Indra III (reigned 914–929 CE) was the grandson of Rashtrakuta Krishna II and son of Chedi princess Lakshmi. He became the ruler of the empire due to the early demise of his father Jagattunga. He had many titles such as Nithyavarsha, Rattakandarapa, Rajamarathanda and Kirthinarayana. He patronised Kannada poet and commander SriVijaya and Sanskrit poet Trivikrama. Indra III was married to princess Vijamba of the Kalachuri dynasty of central India (Chedi).

Capture of Kannauj
Immediately after coming to power, Indra III had to fight a Paramara ruler, a feudatory of Gurjara-Pratihara and routed him out of Govardhana near Nasik. Thereafter the Paramaras became feudatories of the Rashtrakutas. The Gurjara Pratihara ruler Mahendrapala I was experiencing some family feuds and this gave Indra III an opportunity to attack Kannauj in the Ganges - Yamuna doab. Kannauj at this time was under the control of the Pratihara empire. From the writings of Kannada poet Adikavi Pampa it is known that Indra III sent his feudatory, Chalukya king Narasimha II of Vemulavada, in pursuit of Mahipala I the incumbent ruler who fled the area.   Kannauj was "completely destroyed", and the Pratihara ruler weakened. The northern campaign of Indra III produced more dramatic results then during the rule of Dhruva Dharavarsha and Govinda III as the Rashtrakutas were actually able to hold Kannauj until c.916.

*Work to do:*
1. Could you rewrite the paragraph of the Indra III text that begins "Indra III (reigned 914–929 CE)" as a short bulleted list that keeps its main facts?
2. According to the Indra III text, whom did Indra III send in pursuit of Mahipala I?
3. What reason does the Indra III text give for Indra III having the opportunity to attack Kannauj?
You won't need the items for this work.

*Information shown:*
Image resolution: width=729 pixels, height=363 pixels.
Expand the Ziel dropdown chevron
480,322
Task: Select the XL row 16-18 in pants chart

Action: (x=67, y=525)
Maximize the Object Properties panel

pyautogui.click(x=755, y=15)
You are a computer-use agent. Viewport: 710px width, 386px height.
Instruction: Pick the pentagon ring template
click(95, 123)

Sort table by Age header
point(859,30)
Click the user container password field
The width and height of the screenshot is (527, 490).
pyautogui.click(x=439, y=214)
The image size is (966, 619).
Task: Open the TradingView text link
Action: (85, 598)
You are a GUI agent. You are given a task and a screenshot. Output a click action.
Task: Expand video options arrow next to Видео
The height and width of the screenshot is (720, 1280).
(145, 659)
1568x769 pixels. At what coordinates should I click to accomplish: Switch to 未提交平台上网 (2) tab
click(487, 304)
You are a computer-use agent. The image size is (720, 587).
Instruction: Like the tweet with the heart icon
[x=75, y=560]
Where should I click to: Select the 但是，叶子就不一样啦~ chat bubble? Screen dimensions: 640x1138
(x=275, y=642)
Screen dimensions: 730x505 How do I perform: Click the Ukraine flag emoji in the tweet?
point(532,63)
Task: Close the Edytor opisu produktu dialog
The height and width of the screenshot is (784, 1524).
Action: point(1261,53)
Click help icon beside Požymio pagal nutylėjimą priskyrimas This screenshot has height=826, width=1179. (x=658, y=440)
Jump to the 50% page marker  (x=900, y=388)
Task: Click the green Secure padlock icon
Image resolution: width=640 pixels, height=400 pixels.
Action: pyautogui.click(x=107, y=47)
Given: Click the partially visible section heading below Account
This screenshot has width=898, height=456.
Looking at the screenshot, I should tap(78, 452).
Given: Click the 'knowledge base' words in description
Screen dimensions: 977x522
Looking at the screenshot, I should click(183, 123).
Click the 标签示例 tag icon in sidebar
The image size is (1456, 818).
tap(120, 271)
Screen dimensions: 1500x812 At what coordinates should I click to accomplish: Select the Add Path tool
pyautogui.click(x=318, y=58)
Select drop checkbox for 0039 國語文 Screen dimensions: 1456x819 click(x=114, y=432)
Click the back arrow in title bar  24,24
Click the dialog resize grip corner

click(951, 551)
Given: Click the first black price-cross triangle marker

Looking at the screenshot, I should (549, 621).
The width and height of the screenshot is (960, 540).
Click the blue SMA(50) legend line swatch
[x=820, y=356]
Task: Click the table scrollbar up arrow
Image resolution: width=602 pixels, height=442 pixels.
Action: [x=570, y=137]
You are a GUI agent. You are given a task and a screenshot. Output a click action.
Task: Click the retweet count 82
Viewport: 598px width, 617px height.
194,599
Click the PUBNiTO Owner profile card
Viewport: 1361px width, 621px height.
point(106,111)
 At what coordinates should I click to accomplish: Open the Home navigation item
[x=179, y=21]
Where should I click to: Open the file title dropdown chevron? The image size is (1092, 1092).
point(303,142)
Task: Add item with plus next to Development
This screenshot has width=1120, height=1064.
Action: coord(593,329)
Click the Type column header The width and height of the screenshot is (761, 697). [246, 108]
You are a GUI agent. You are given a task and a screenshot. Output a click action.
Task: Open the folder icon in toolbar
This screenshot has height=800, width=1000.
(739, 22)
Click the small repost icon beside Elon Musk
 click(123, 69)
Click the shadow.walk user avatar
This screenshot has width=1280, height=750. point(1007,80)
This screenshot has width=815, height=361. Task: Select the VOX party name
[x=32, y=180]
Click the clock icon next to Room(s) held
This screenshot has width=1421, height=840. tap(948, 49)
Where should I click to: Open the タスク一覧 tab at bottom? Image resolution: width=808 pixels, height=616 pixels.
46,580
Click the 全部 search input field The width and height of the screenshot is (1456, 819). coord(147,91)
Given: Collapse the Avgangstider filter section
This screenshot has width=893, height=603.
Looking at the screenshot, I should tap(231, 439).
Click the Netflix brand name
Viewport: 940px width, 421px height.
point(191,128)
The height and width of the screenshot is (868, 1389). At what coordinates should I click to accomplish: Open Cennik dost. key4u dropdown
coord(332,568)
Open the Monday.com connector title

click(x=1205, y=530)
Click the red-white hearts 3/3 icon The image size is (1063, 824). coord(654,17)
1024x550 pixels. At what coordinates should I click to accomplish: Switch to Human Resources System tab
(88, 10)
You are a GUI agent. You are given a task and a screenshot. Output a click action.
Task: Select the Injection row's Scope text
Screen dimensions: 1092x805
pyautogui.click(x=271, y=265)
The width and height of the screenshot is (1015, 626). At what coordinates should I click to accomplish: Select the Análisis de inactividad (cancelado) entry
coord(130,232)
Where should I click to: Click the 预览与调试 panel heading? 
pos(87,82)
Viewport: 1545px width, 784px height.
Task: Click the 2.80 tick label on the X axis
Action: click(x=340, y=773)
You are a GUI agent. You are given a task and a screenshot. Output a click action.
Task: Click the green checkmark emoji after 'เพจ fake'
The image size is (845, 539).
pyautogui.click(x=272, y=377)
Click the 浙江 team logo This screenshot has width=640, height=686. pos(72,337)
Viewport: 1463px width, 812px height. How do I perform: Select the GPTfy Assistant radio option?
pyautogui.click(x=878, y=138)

*Exercise answers:*
1.
- Reigned 914–929 CE
- Grandson of Rashtrakuta Krishna II; son of the Chedi princess Lakshmi
- Became ruler because his father Jagattunga died early
- Titles included Nithyavarsha, Rattakandarapa, Rajamarathanda and Kirthinarayana
- Patron of the Kannada poet and commander SriVijaya and the Sanskrit poet Trivikrama
- Married princess Vijamba of the Kalachuri dynasty of central India (Chedi)

2. He sent his feudatory, the Chalukya king Narasimha II of Vemulavada.

3. The Gurjara-Pratihara ruler Mahendrapala I was dealing with family feuds. This gave Indra III the opportunity to attack Kannauj, which the Pratihara empire controlled at the time.